Problem 1 -> In the item position records, starting at the line containing "Given: Open the BENEFITS tab" and ending at the line containing "click(x=523, y=737)", replace "Retake" with "Repeat" and leave everything else unchanged. Give back only those lines.

Excerpt provided ->
Bernie MadoffIt is pretty easy to make jokes from the sound of Russian names in English.  Putin is a joke itself in English. Jackendoff is a rare but real Russian name. (But we don’t go there on this website.) In Russian, Tolstoi means “fat”, so the great author’s name (as I may have mentioned before) can be translated into “Leo Fats”.

The media are having a field day noticing that Bernie Madoff made off with 60 or so billion dollars. Didn’t anyone wonder about the guy’s name for 25 years? You don’t get clues like that very often. What do we need, “Bernie Smakingoff”? Smakingoffwidjadoe? I know. It isn’t funny. That’s his mug shot up there.

And what about Vikram Pandit, the mook who was paid $38.2 million in 2008 alone to destroy CitiGroup, costing its stock to lose 77% of its value. No one thought of flipping the P in his name for the hint?

4 Responses to “Bernie Madoff with our Dough”

  1. Stephen Says:

    1) Bernie Madoff –
    It has long been my theory that people identify in their names their true character. When I heard it, Madoff seemed a classic example.
    Perhaps listening to that sound every day subliminally makes a person comply with the trait indicated by his name.
    To the Author of 100 Funniest Words: A book on this would be good.
    It works across languages – if I remember, occasionally a name in Portuguese (my 2nd language) gives a pun clue in English or vice versa. But mainly it’s direct.
    My name is Fry – havent yet discovered how this applies to me. Perhaps I will screw everything up (or already have). But my brothers and family are super-successful. Maybe it means free (German) – we are all free spirits.

    2) Could the author of 100 Funniest Words also do a book of
    100 most wonderful english expressions?
    e.g. to Throw a Wobbly
    I could make a collection of charming expressions in Brazilian Portuguese. – eg. Gatos Pingados (dripped cats)

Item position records
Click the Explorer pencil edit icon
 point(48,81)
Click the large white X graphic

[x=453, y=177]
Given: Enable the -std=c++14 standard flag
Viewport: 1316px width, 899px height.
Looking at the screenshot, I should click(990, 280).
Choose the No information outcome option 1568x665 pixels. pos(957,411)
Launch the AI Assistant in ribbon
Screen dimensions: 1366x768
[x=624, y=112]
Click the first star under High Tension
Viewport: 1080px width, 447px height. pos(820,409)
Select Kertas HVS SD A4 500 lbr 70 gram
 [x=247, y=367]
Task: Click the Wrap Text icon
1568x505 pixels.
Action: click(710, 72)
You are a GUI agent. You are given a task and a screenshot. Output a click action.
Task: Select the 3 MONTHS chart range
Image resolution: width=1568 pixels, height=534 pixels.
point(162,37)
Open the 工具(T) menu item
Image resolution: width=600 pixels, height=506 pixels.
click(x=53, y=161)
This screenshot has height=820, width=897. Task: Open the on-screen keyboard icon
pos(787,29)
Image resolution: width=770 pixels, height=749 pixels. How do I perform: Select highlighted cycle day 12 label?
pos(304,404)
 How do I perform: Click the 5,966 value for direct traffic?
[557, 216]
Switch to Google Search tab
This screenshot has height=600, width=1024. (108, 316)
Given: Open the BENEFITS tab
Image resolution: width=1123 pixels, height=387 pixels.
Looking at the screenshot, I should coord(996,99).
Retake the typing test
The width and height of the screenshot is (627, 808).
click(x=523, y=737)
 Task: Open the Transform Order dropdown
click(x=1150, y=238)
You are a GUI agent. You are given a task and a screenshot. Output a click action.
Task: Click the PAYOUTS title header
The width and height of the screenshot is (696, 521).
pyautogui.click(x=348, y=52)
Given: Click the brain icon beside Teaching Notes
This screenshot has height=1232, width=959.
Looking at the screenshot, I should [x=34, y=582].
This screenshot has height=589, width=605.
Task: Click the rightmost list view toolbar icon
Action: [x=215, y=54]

Problem 2 -> In the Bernie Madoff post, why can Tolstoi's name be rendered as "Leo Fats"?

Written answer 1 ->
Given: Open the BENEFITS tab
Image resolution: width=1123 pixels, height=387 pixels.
Looking at the screenshot, I should coord(996,99).
Repeat the typing test
The width and height of the screenshot is (627, 808).
click(x=523, y=737)

Written answer 2 -> In Russian, Tolstoi means "fat," so the author's name can be translated as "Leo Fats."